His Republican admirers passed out old Packwood campaign buttons, one assumes under the delusion that they might be recycled for some sane cause.
It may be difficult to believe that Bawdy Bob would give up a lucrative lobbying job for the low-paying uncertainties of political life, but never underestimate the lure of power to someone who figured it gave him the right to exercise it over any woman who came within groping distance, and who operated under the illusion that his high school exercises in seduction were worthy of recording for posterity.
It is even more difficult to believe that if old Bob makes good on his threat to return to Oregon and eventually decides to run for anything more high-profile than sewer inspection, voters in any significant numbers would rush to the polls to give him another shot at embarrassing an entire state.
But should he try, his former constituents have reserved a nice heavy rock for this example of an unfortunately preserved dinosaur.
But before Oregon runs out of rocks:
The Oregon Citizen's Alliance deserves an extremely large pile of them ... preferably located on some offshore island in the Persian Gulf.
Lon Mabon, this group's founder and self-appointed authority on the moral values of Oregon society, recently held forth on a local talk show to explain the latest OCA campaign to get two of its grievances of choice on our ballots.
After the failure of their 1996 attempt to ban abortions after the 12th week, this time out the OCA has constructed a compromise measure that would ban 2nd and 3rd trimester abortions, adding the reluctant qualification "except to save the life of the mother". The theory behind this ploy is, Lon admits, that trying to ban all abortions is not currently 'politically possible' in Oregon, although that is his ultimate goal.
Another OCA goal is redefinition of language. This measure specifies that "the more traditional and respectful term, mother, is to be used over the more sterile and disrespectful term, 'pregnant woman' when referencing a woman who is with child."
This clever twist of semantics is no doubt meant to invest motherhood [and pre-natal guilt] on a woman at the moment of conception, although Webster defines a 'mother' as 'a woman who has borne a child'.
That deviousness aside, passage of this legislation would arbitrarily make the term 'pregnant woman' disrespectful, thereby deleting accurate description from our vocabularies. As far as the term being 'sterile', however, one can only marvel at how mixed a metaphor can get.

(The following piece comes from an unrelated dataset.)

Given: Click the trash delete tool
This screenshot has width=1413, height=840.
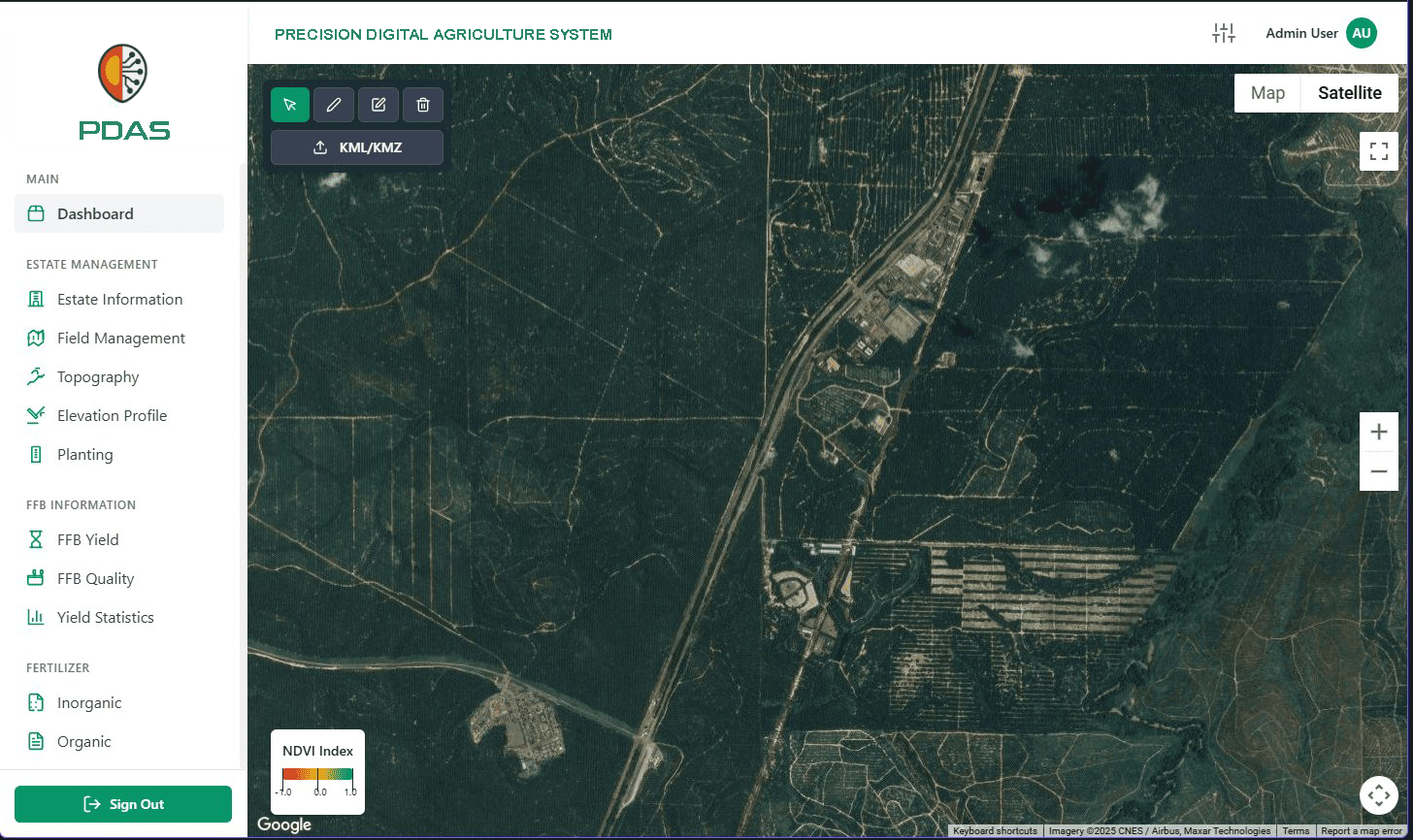Looking at the screenshot, I should (423, 105).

Continuing in semantic attack mode, the other piece of loony OCA legislature requires a constitutional amendment to define the word 'family', limiting it to a male, a female and their progeny. In the gospel according to Lon, legal sanction of the male/female relationship is not required for 'family' qualification, as long as they have a child.
Persons of the same gender, thereby unable to procreate ... the only basis of 'responsible' social behavior ... have no right to 'family' status and are simply persons of 'lower nature' who have 'chosen to give in to 'wrong impulses'.
Scientists might want to investigate this resurgence of OCA determination to redefine everything in their own image. Somewhere in their arrogance, there is a remarkable resemblance to tree stumps ... dead, useless, and completely inexplicable.